Filippine in ginocchio per il tifone Bopha, quasi 500 morti
Nelle Filippine, è salito a 475 vittime il bilancio del tifone Bopha, il più potente
degli ultimi anni, che ha colpito in modo particolare l’isola di Mindanao. Centinaia
i dispersi mentre continuano incessanti i soccorsi: 4 le persone estratte vive oggi
dalle macerie. Ammontano a 250 milioni di euro i danni alle piantagioni di banane:
le Filippine sono il terzo esportatore al mondo. La Caritas locale si è già attivata
e molte parrocchie hanno messo a disposizione strutture per l'accoglienza e per la
distribuzione di generi di prima necessità. Le diocesi cattoliche del Mindanao orientale
hanno lanciato un appello per sostenere le famiglie colpite dal tifone. Al microfono
di Benedetta Capelli la testimonianza di padre Giovanni Vittoretto,
missionario del Pime, raggiunto telefonicamente nelle Filippine:
R. – Mi trovo
in una zona a 70 km a ovest di Davao. Siamo stati lasciati fuori dall’occhio del tifone
però abbiamo sentito gli effetti sia del vento che della pioggia. Non ci sono più
case in piedi. Non ci sono più tetti sopra le case. Le chiese, gli uffici comunali
e i vari negozianti che avevano i loro capannoni, tutto è rimasto per aria. Le piante
sono cadute lungo la strada, nei campi. Le piante di noci di cocco, che sono alte
di solito anche 10, 20 metri, sono state rase al suolo, sono cadute tutte per terra,
anche le piante di banane. Ci sono i danni all’agricoltura, i danni alle infrastrutture…

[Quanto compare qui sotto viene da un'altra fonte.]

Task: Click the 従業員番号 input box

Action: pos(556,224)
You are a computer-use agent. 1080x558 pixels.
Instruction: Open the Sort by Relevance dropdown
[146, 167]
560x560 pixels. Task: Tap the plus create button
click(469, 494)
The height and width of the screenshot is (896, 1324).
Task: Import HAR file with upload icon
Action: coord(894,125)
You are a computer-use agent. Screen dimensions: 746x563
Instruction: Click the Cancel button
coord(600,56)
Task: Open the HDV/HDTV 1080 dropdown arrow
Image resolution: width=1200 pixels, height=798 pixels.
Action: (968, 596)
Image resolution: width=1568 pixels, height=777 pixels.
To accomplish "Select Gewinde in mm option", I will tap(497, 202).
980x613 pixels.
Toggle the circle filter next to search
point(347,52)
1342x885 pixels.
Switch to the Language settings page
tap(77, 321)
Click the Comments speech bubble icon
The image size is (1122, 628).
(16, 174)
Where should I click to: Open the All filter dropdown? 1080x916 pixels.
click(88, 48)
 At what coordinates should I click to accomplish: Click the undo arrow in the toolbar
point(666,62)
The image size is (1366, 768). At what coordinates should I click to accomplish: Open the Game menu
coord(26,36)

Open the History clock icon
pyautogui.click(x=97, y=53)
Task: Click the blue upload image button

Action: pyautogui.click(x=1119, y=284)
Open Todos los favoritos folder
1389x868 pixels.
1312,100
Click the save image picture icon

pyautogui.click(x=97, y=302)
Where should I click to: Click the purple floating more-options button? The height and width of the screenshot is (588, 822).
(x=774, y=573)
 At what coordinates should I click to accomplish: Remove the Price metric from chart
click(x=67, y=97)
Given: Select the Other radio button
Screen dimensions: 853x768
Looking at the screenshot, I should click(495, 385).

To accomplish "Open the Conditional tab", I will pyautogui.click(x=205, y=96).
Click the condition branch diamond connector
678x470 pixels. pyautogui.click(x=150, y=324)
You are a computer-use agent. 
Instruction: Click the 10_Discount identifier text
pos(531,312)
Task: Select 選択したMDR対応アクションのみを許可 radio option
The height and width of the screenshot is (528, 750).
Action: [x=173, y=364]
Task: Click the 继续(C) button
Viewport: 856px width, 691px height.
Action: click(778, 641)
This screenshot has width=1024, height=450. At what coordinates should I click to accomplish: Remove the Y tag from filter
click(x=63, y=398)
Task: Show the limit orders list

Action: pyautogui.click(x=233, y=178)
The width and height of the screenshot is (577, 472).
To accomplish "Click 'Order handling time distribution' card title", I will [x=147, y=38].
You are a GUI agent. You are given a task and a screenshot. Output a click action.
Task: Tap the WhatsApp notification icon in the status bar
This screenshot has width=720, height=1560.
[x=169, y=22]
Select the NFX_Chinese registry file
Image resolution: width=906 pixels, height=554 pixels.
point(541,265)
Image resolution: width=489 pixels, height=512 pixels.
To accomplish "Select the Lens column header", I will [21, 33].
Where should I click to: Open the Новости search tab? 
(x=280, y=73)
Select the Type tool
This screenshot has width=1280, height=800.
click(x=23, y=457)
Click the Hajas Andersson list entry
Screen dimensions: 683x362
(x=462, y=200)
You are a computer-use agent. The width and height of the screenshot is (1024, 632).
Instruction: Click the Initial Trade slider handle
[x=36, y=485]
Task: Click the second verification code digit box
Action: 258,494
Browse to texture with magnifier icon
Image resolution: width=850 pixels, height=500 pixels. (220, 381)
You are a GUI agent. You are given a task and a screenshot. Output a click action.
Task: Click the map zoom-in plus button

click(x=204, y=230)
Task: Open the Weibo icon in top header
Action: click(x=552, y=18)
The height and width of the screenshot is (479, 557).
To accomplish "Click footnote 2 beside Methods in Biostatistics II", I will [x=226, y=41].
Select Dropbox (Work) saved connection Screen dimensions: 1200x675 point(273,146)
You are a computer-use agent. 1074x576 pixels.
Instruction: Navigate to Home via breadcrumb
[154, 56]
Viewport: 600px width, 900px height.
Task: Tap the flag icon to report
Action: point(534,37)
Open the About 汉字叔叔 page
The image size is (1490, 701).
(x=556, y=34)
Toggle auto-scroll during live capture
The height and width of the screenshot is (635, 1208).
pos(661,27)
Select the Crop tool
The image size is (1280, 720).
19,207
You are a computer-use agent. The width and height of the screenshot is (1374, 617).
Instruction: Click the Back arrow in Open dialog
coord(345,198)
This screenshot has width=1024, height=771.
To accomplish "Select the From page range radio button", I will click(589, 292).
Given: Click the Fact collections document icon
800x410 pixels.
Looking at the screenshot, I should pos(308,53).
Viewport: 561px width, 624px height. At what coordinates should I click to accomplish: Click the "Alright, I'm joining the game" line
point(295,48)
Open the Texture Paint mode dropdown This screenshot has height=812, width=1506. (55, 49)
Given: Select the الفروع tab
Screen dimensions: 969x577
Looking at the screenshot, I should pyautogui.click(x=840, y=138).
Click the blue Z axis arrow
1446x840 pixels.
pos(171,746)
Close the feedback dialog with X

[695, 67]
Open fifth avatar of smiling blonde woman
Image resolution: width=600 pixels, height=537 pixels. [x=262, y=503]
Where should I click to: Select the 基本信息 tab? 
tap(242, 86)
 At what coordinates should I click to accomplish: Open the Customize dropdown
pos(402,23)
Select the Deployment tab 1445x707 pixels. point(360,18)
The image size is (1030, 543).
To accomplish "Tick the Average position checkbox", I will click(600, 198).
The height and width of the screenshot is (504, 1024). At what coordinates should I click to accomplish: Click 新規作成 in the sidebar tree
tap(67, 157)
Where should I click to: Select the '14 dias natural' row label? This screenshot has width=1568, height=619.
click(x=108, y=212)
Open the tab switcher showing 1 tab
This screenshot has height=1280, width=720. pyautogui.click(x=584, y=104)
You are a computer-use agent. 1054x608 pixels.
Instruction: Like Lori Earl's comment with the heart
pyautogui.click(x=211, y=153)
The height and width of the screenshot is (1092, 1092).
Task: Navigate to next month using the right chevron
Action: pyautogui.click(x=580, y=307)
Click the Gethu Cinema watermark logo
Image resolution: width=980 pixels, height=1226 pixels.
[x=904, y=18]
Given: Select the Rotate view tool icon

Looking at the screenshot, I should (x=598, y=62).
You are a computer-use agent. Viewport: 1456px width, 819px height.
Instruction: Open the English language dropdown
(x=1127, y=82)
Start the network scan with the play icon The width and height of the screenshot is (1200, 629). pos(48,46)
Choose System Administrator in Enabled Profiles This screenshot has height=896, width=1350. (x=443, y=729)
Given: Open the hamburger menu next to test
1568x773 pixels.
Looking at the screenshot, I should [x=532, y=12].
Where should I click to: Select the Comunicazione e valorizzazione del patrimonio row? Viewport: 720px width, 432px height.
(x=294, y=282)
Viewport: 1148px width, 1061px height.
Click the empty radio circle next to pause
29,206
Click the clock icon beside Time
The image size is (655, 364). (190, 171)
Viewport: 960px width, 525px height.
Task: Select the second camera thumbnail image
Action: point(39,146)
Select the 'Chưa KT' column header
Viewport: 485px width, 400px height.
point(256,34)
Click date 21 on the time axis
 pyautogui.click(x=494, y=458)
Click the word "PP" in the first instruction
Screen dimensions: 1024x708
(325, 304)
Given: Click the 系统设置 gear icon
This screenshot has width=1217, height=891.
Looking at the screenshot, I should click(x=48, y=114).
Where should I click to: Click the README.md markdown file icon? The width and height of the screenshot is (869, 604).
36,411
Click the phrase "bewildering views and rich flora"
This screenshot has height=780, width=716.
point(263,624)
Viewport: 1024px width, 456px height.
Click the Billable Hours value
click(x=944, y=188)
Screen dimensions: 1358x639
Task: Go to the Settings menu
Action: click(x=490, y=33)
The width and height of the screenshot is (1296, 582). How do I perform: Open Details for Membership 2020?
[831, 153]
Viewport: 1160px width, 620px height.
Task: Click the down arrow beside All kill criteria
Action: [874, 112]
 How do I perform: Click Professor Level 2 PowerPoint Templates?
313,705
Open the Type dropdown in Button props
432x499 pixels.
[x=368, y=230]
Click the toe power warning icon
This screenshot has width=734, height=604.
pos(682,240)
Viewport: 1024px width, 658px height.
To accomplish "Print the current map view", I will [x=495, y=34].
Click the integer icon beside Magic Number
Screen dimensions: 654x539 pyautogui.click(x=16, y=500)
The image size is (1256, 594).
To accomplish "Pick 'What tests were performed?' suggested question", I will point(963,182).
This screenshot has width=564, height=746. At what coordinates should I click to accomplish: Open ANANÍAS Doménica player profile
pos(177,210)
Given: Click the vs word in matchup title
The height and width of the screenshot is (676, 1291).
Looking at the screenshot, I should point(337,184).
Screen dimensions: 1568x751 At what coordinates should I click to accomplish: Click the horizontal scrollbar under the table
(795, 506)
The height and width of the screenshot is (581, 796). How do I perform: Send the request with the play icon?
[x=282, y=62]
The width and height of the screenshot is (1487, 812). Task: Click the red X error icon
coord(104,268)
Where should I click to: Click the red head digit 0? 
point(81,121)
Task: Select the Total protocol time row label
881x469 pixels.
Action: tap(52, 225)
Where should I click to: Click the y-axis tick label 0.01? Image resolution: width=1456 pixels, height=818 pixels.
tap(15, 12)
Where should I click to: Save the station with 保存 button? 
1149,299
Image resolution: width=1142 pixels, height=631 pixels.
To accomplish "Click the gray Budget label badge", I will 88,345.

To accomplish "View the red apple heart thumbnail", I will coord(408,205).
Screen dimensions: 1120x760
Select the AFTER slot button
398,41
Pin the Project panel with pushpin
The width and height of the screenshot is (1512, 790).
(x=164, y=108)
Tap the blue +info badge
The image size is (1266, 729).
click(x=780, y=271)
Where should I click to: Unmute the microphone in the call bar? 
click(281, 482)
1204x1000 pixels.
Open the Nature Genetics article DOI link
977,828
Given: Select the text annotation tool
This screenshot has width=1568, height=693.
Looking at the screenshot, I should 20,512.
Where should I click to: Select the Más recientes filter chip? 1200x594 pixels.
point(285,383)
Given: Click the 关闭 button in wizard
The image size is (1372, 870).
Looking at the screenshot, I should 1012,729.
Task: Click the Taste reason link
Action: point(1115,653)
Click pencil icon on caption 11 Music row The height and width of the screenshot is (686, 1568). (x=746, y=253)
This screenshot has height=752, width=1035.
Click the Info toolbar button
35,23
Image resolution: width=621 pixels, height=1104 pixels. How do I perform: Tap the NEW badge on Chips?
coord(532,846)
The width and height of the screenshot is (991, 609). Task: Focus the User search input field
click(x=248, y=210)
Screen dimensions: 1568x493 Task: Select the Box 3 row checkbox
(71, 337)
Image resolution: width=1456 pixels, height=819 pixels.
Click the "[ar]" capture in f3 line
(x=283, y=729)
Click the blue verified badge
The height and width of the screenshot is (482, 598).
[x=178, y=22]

Per non parlare della cosa principale che sono i morti e i dispersi. Immaginiamo quanti
sono gli evacuati… Il problema degli evacuati è che quando è arrivata la notizia,
che è arrivata in alcune zone probabilmente troppo tardi, alcuni non hanno fatto in
tempo a raggiungere i centri di evacuazione. In certi casi chi li ha raggiunti ha
poi visto crollare il proprio centro per il passaggio dall’uragano.
D. - Sappiamo
che i soccorsi sono anche molto difficili perché molte aree sono rimaste isolate.
Avete contatti, ad esempio, con i volontari della Caritas, con il personale delle
diocesi e delle parrocchie delle aree più devastate?
R. - Noi abbiamo contatti
con la zona di Davao, dove abbiamo gruppi e organizzazioni che fanno alcuni tipi di
servizi al di là delle catastrofi naturali. Loro fanno “medical mission” nei villaggi,
vanno a gestire le scuole che sono in zone poco raggiungibili. Adesso sono in un certo
senso allertati, sono già in moto, alcuni sono già arrivati nei luoghi dove stanno
dando portando soccorsi insieme alle organizzazioni statali perché non si muovono
solo quelle private ma anche lo Stato.
D. - Le autorità del Paese hanno anche
lanciato un allarme per il pericolo di epidemie?
R. - Molte fosse comuni sono
state scavate e riempite. A preoccupare però sono le miniere abusive, che sono migliaia
nella zona colpita, e che potrebbero portare inquinamento, ci sono infatti metalli
che mescolati insieme potrebbero essere deleteri per la salute dell’uomo.
D.
– Le Filippine sono un Paese spesso colpito dai tifoni, le persone di solito come
reagiscono di fronte a queste catastrofi, riusciranno a rialzarsi?
R. – Chiaramente
è uno shock per tutti, specialmente per chi perde i propri cari durante queste emergenze,
questi disastri. Però fa parte della cultura, della natura, dello spirito dei filippini,
di non sedersi, di non abbattersi, di non disperarsi, di continuare a camminare. Dalle
immagini di quello che è successo, trasmesse adesso in televisione, si vede già che
dopo due giorni la gente comincia a tirare i teli sui tetti delle case, comincia a
mettere su le pareti con quello che può. Vuol dire che la gente non è che si sente
perduta, comincia da sé ad aiutarsi ma poi l’aiuto arriverà anche da fuori, dal governo,
dalle istituzioni private... Insomma non si perdono per strada, continuano. Sono tenaci.
La fede è ciò che sostiene lo spirito di reazione di questo popolo perché lo sostiene
in momenti di catastrofi come questa e riesce a farli “risorgere” dopo una caduta
che non è sempre facile da accettare.